+++ EXTRACT TO READ
So, what is it about The Westview School that helped Grayson become a mainstream success story? When it comes to early intervention for ASD children, what are the key ingredients for a successful Early Childhood Education Program that families should look for?
1. A strong early childhood program will have teachers and staff with experience and training in connecting with children with ASD. Traditional daycare programs are loving, safe environments that ensure basic needs such as feeding and changing are met, but many times the teachers don't have the training or experience to know how to connect with children with ASD. Joni realized on her first day at The Westview School that it was less about Grayson connecting but more about someone else being able to connect with him and speak his language.
2. A low student to teacher ratio ensures that each child gets the individual attention and support they need. Limiting class sizes to a maximum of five students with a teacher and assistant ensure fewer distractions and more opportunities for student participation in lessons. Also, smaller groups allow teachers to differentiate instruction, engage with each student, and better facilitate student to student interaction.
3. Effective ECD teaching should be based on research-based methodologies and strategies. Young children with ASD need a program designed to develop self-regulation, attending skills, and joint attention. Strategies for Teaching based on Autism Research (the STAR program) is a research-validated program that includes guided lesson plans, teaching materials, data systems, and a curriculum-based assessment in six curricular areas.
The STAR Program uses curriculum-based assessments to identify performance levels for each student, based on a scope and sequence of developmentally appropriate skills. Assessments are used to track and report student progress and identify instructional skills to be targeted for instruction. Children are engaged in high-interest, thematic units. As students learn how to self-regulate and attend, they are ready to work on pre-academic skills such as letter and number recognition, one-to-one correspondence, sorting, colors, shapes, and basic math vocabulary.
4. The development of communication skills is a core component of a strong ECD program. Emphasis is placed on expanding and contextualizing language within social interactions. Both expressive language abilities (labeling, describing, and comparing/contrasting) and receptive language abilities (identifying, matching, and sorting) are a focus of effective early childhood programs. Skilled teachers use a variety of structured activities to encourage and elicit spoken language. With a scaffolded approach to language acquisition, children learn to follow directions, complete tasks, and work in small groups within their environment.
5. Teacher facilitated social interaction is essential in ECD classrooms. In the most effective classrooms, teachers devise developmentally appropriate play situations to teach students how to play and interact with others. Peer relationships and appropriate social skills are acquired through guided play and interactive group games and activities. Students engage in various teacher-facilitated activities, such as pretend play, storytelling, role-playing, social routines (birthday parties, Halloween, etc.), and floor play to encourage group participation and interaction. Focus is directed toward exposing children to experiences that lead to a greater understanding of social expectations.
6. A focus on fostering self-help and independence should be a part of any strong ECD program. Self-help skills such as eating/drinking, dressing, and cleaning up play areas are intentionally incorporated into the daily schedule. Toilet training may be part of the daily routine. Children should be given the opportunity to make choices throughout the day and encouraged to become more independent. Using visual schedules helps students become more independent during transitions, restroom time, and other daily skills and activities.
Over two decades of autism research have shown that early diagnosis of autism spectrum disorder (ASD) combined with the prompt, evidence-based, and effective intervention will result in the best possible prognosis for children with ASD.
++++++
+++ SOURCE DATA
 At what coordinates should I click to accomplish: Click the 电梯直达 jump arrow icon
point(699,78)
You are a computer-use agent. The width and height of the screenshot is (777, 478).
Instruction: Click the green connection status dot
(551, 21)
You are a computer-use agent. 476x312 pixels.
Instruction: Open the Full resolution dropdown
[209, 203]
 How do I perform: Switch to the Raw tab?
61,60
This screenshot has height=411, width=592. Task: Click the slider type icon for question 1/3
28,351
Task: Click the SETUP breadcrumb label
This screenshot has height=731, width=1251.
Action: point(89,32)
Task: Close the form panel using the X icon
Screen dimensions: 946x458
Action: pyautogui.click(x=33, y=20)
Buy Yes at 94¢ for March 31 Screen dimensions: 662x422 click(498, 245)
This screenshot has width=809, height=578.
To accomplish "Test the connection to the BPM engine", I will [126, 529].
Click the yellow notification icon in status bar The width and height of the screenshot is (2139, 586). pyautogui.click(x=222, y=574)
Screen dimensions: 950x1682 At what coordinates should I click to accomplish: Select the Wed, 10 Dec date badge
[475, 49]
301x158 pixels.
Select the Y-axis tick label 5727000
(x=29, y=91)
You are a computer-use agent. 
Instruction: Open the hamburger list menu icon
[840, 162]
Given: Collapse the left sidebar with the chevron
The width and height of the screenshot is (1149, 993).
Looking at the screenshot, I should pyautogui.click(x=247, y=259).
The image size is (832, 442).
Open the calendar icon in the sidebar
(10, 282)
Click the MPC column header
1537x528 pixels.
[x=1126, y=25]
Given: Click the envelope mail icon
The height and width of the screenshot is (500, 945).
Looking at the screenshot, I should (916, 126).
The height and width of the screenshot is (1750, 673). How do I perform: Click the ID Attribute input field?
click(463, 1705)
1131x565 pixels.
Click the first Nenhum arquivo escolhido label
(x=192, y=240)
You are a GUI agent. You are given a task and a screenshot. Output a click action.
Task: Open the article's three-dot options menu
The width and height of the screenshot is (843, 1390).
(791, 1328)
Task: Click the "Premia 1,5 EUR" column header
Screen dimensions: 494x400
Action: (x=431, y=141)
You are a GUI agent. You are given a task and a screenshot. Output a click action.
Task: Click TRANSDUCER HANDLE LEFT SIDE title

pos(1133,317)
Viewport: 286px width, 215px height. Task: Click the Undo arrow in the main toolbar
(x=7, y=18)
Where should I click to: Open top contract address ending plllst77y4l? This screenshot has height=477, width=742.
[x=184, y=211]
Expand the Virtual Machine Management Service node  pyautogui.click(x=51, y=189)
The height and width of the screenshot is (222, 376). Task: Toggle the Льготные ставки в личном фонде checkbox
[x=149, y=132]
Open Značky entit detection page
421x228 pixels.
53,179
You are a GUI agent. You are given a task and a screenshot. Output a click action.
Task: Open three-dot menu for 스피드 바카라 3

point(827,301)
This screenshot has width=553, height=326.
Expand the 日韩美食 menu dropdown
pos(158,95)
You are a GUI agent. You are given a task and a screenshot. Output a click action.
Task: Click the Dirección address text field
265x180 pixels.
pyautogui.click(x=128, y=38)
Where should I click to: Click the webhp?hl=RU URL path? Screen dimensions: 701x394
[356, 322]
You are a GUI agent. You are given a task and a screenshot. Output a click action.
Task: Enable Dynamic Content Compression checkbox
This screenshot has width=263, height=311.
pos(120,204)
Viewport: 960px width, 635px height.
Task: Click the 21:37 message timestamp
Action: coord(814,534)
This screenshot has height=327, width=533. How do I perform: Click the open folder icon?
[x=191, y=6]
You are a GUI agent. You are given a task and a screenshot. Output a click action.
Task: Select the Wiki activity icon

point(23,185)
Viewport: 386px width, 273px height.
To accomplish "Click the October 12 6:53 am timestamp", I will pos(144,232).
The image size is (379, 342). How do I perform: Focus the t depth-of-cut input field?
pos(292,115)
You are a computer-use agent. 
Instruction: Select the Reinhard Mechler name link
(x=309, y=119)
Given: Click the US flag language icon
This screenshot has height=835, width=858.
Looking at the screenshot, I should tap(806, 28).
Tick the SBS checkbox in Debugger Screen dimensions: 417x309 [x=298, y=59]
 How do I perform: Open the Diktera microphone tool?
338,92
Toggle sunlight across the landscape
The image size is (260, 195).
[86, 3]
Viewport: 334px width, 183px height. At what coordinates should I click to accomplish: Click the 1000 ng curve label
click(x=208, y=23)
++++++
:: QUESTIONS TO ANSWER ::
[1] From the text on early intervention programs for children with ASD, copy the part from "So, what is" to "should look for?" word for word.
[2] Write what comes next in the text on early intervention programs for children with ASD, starting after its last sentence.

:: OUTPUTS FOR THE TASKS ::
[1]
So, what is it about The Westview School that helped Grayson become a mainstream success story? When it comes to early intervention for ASD children, what are the key ingredients for a successful Early Childhood Education Program that families should look for?

[2]
Research also indicates that in an appropriate educational setting, early intervention for at least two years before the start of primary school can result in significant improvements in language acquisition, motor development, academic achievement, social skills, daily living skills and also promotes independence in children.
Grayson is now in third grade. According to his parents, he is thriving in a general education classroom with 22 other typical kids. Grayson still has autism, but his diagnosis does not define him because of his success in the Westview School's early education.
Accepting students as early as 24 months, the Westview School proudly offers a high-quality early childhood program using research-based methodologies and strategies. If you would like to learn more about our early childhood program at The Westview School, visit our website or contact Carol Harrison, Ed.D.
If you think The Westview School could be a fit for your child, join us for our next Informational Session. The event includes discussions with our Admissions Director, Becky Mattis, about the student experience and program deliverables. Current parents will also be present to offer perspective and answer questions.
Dr. Harrison brings a wealth of knowledge and experience to The Westview School following an extensive career as an educator and administrator. She served as an elementary school principal and special education administrator for 25 years in the public school system and later taught as a professor at Stephen F. Austin University. She holds a Doctorate in education.
Why Art Therapy for Autism Spectrum Disorder?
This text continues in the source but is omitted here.